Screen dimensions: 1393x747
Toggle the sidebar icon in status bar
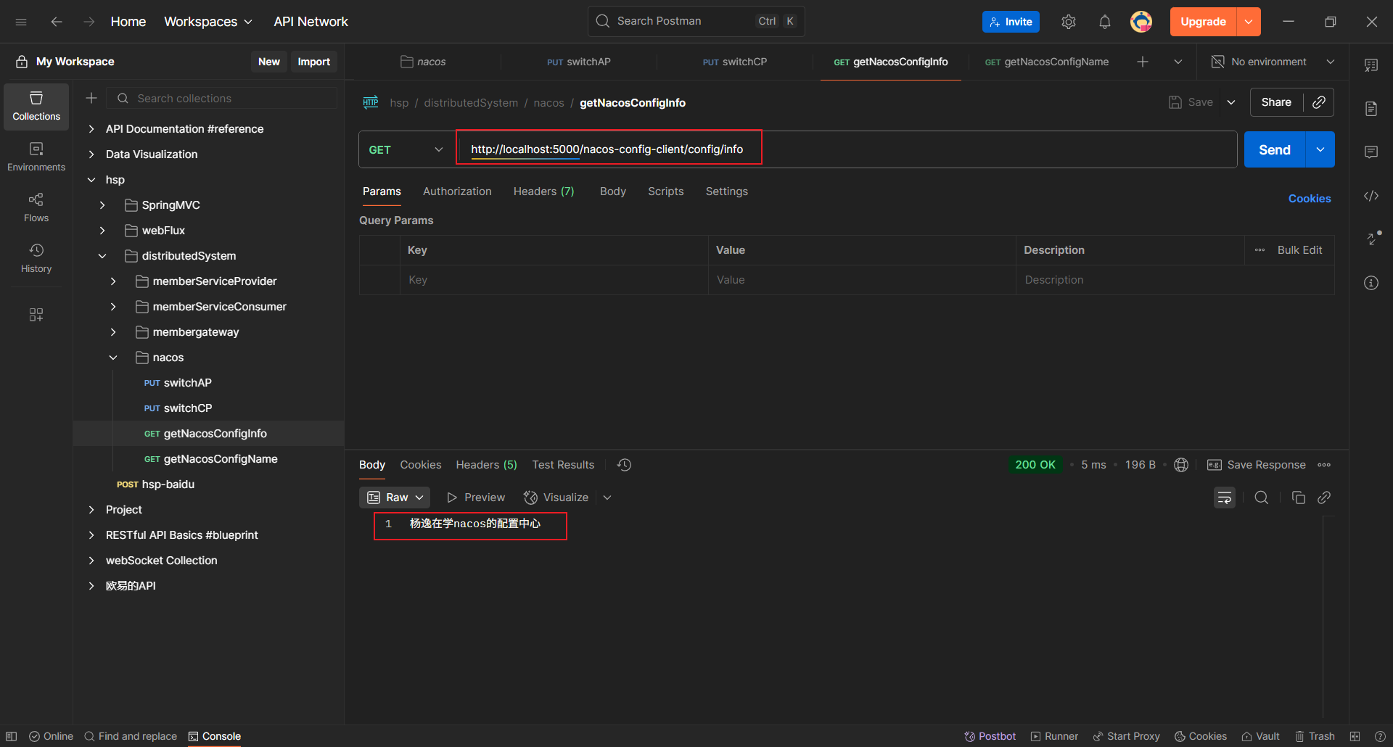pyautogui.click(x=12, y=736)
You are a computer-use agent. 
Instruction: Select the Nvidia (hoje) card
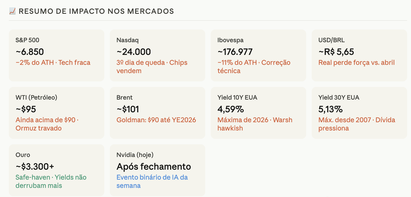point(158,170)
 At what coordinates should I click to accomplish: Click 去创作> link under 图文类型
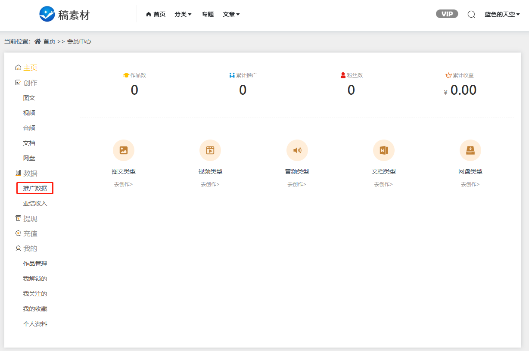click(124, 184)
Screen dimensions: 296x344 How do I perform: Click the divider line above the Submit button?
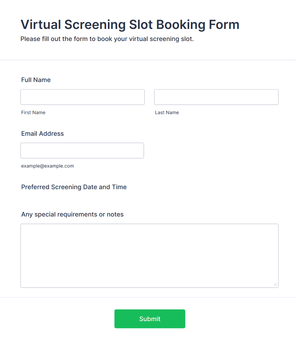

- - -

Here the job is to repeat the entries verbatim while leaving all pictures out.

Screen dimensions: 1393x747
Toggle the sidebar icon in status bar
pyautogui.click(x=12, y=736)
You are a computer-use agent. 
Instruction: Select the Nvidia (hoje) card
point(158,170)
 At what coordinates should I click to accomplish: Click 去创作> link under 图文类型
click(124, 184)
Screen dimensions: 296x344 How do I perform: Click the divider line above the Submit button?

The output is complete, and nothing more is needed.